DESCRIPTION OF THE TASK – Could you repeat the whole listing below exactly, omitting any picture it holds?
§ §
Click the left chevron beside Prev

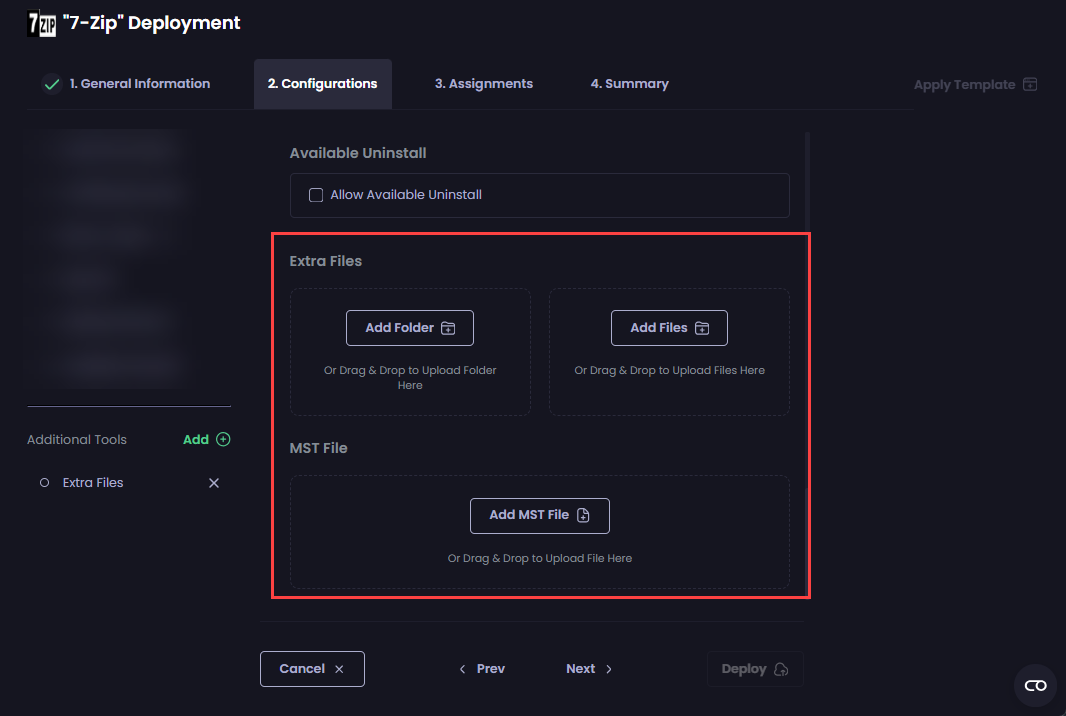(462, 669)
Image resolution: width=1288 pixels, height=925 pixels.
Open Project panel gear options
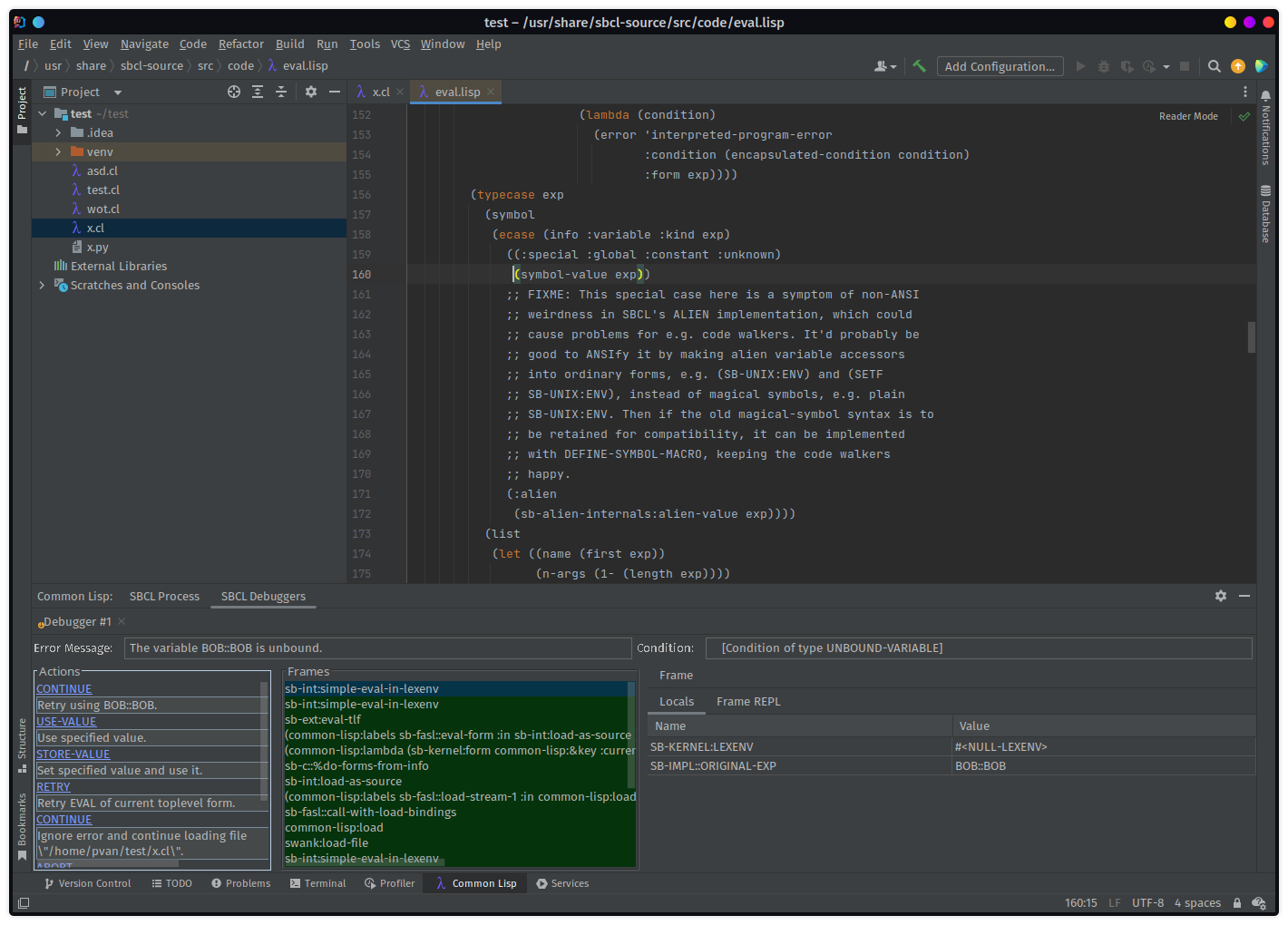(311, 92)
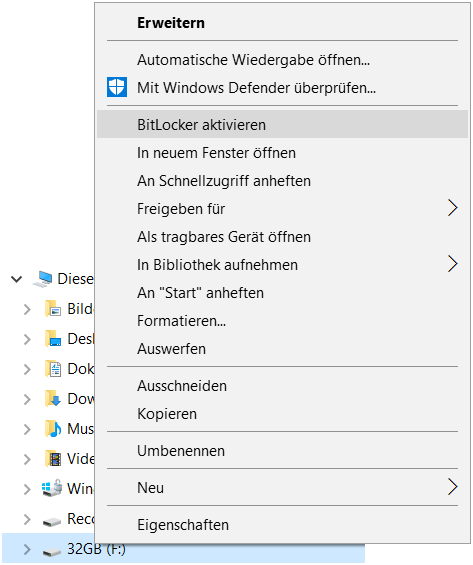Image resolution: width=473 pixels, height=565 pixels.
Task: Open the Neu submenu arrow
Action: point(452,487)
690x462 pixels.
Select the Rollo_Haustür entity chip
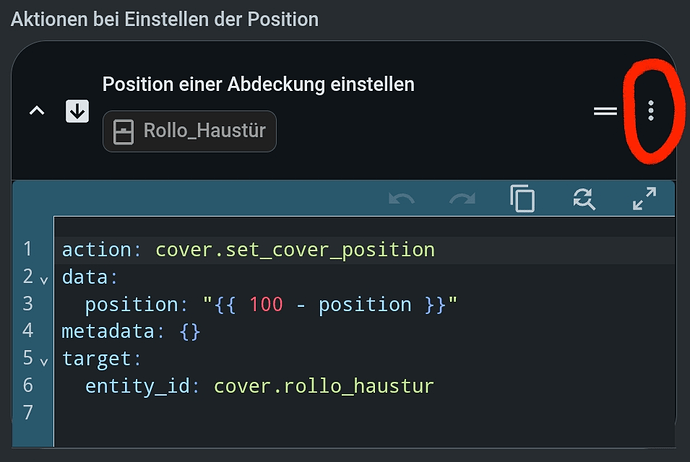pos(190,131)
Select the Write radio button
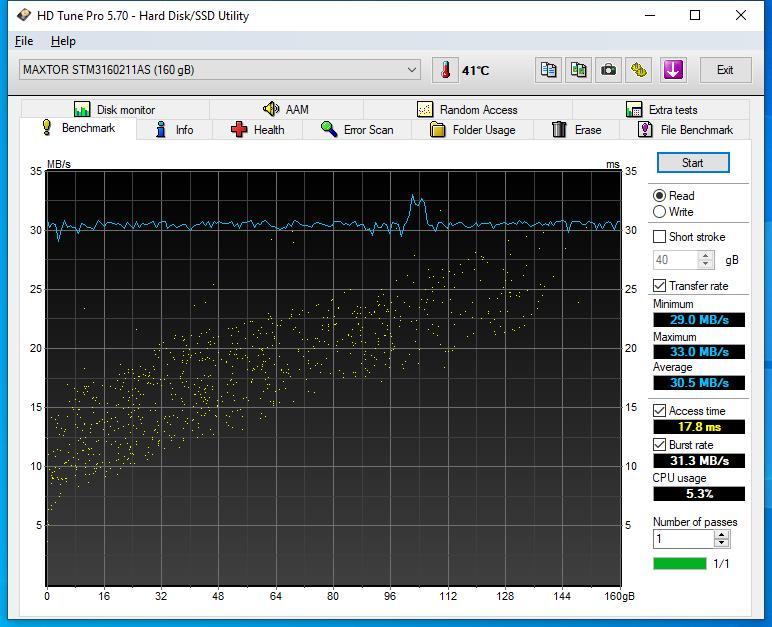This screenshot has width=772, height=627. pyautogui.click(x=659, y=212)
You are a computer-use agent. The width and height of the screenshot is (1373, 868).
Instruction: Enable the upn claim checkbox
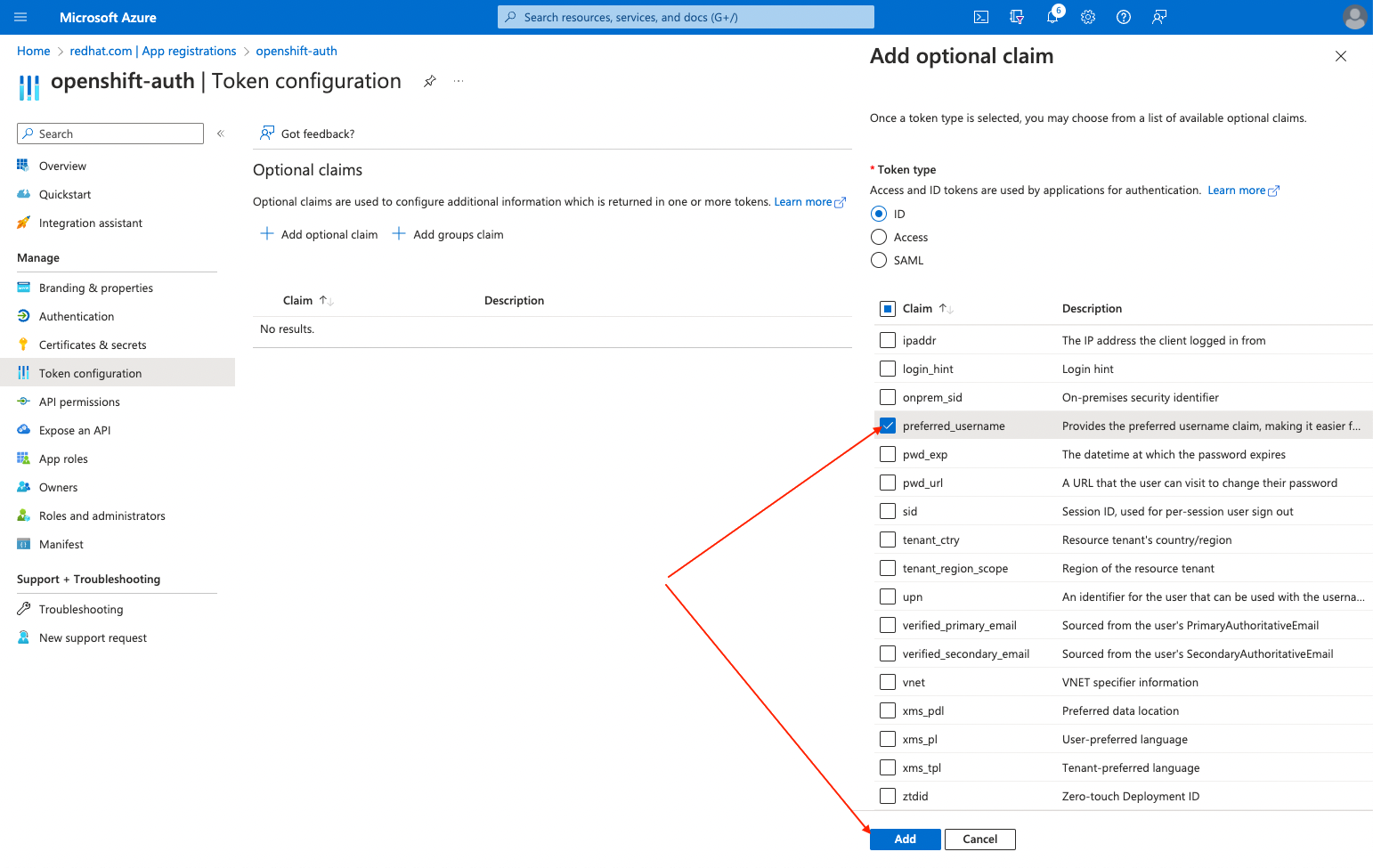click(888, 596)
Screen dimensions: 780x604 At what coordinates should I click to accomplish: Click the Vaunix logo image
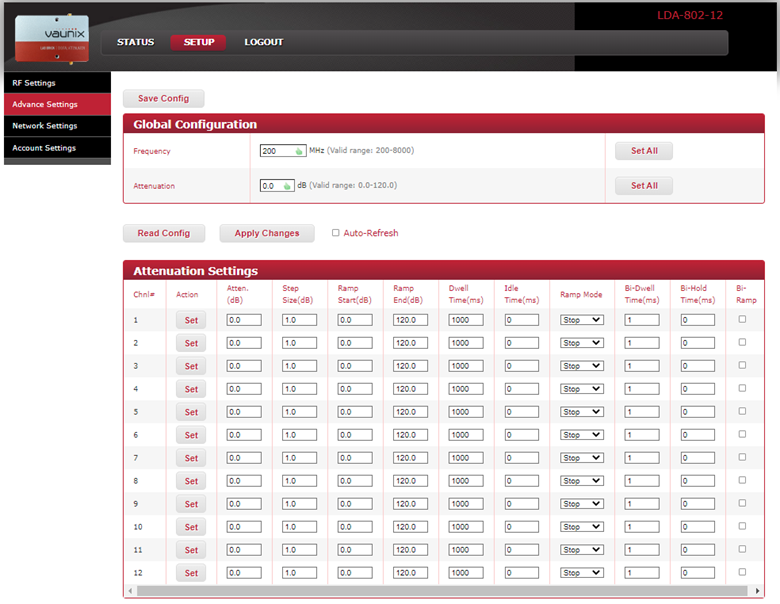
§ §
ANSWER BOX –
Click the left chevron beside Prev

(462, 669)
Image resolution: width=1288 pixels, height=925 pixels.
Open Project panel gear options
(311, 92)
Image resolution: width=473 pixels, height=565 pixels.
Task: Open the Neu submenu arrow
Action: point(452,487)
690x462 pixels.
Select the Rollo_Haustür entity chip
pos(190,131)
Select the Write radio button
This screenshot has width=772, height=627. pyautogui.click(x=659, y=212)
You are a computer-use agent. The width and height of the screenshot is (1373, 868).
Instruction: Enable the upn claim checkbox
click(888, 596)
Screen dimensions: 780x604 At what coordinates should I click to accomplish: Click the Vaunix logo image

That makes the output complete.